Inductee Profile

Eve Ellis

shof-2011-Eve_Ellis Eve Ellis, a former professional tennis player, served for four years as the National Director of the US Tennis Team for the International Maccabiah Games in Israel.

A graduate of Yale University, she became the number one singles player in her freshman year and won the ECAC Doubles Championships as a junior and was elected All-Ivy. Upon graduation, she participated on the pro circuit for two years, playing doubles at Wimbledon.
Growing up in the Philadelphia suburbs, she attended Friends’ Central School and, in her junior year, played number one on the boys’ varsity team and was undefeated. Both of her parents were avid tennis players, and her father continues to play a few times a week. She recalls the days when most of the tennis clubs in her area were restricted and didn’t permit Jewish membership. So her parents and other Jews in the area built their own tennis courts.

Ellis began her coaching career at Friends’ Central heading the Girls’ Varsity and later became Assistant Coach of both Men and Women at Swarthmore College.

In 1985, Ellis was named the US Men’s Tennis Coach at the Maccabiah Games where her players won six medals including three gold. That same year, she was named Head Coach of the Women’s Varsity Tennis Team at Columbia University. Her Columbia Lions won the NY State Championship in her third year as their coach. She continues to be a champion in the furtherance of women in competitive sports.

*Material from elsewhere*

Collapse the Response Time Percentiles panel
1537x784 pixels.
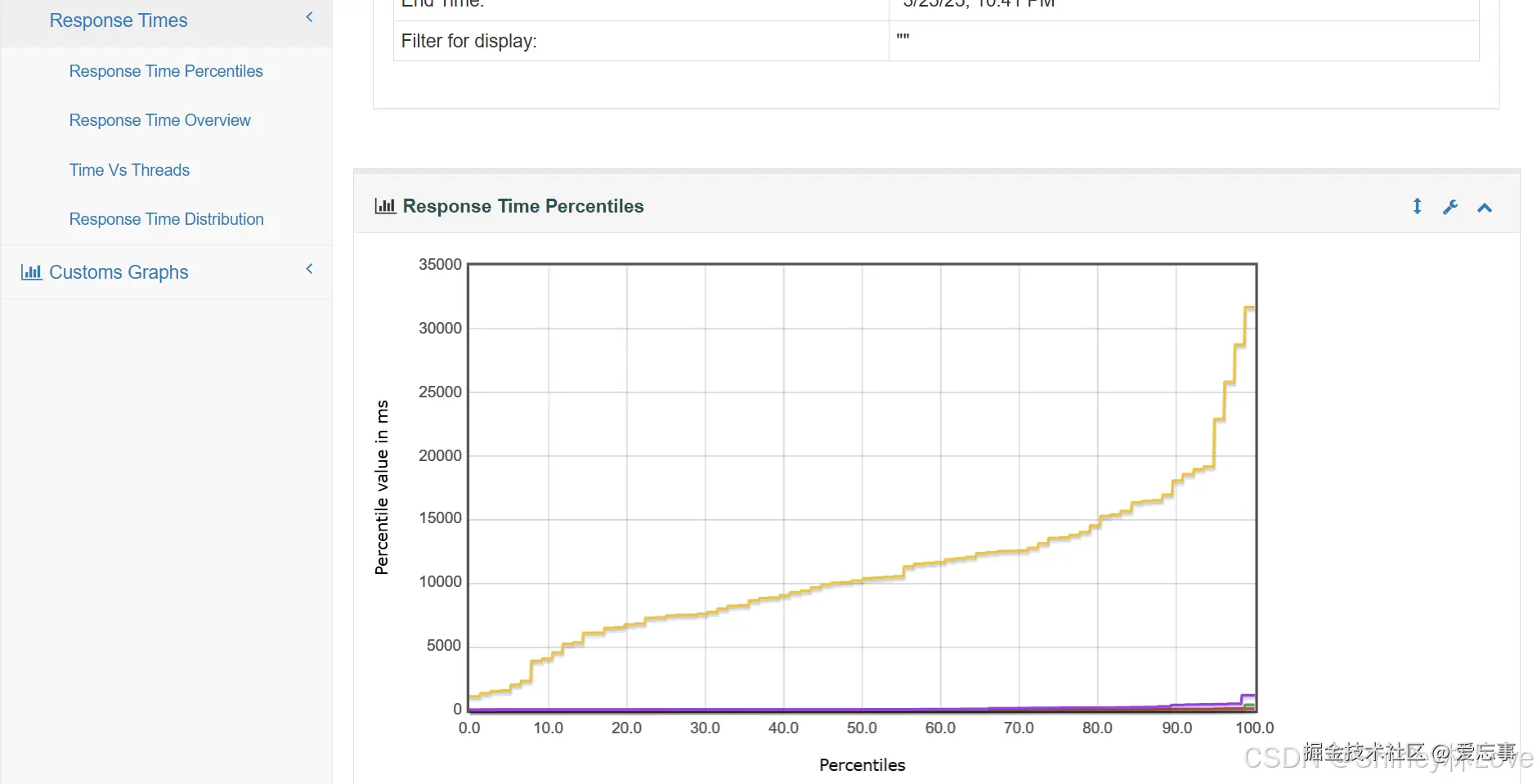point(1485,208)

Ellis was co-owner of The Eve Ellis School of Tennis which, for six years, served 100,000 tennis players yearly in New York’s Central Park. During that time, Ellis was named “Pro of the Year” by Tennis Pro Magazine.

An investment advisor at Morgan Stanley in New York, Ellis considers herself a coach in investments and philanthropic and financial planning for families and non-profit organizations. She is on the investment committees of Jewish Women’s Archive and Rodeph Sholom in NYC and is a board member of the Ms. Foundation for Women and Maccabi USA.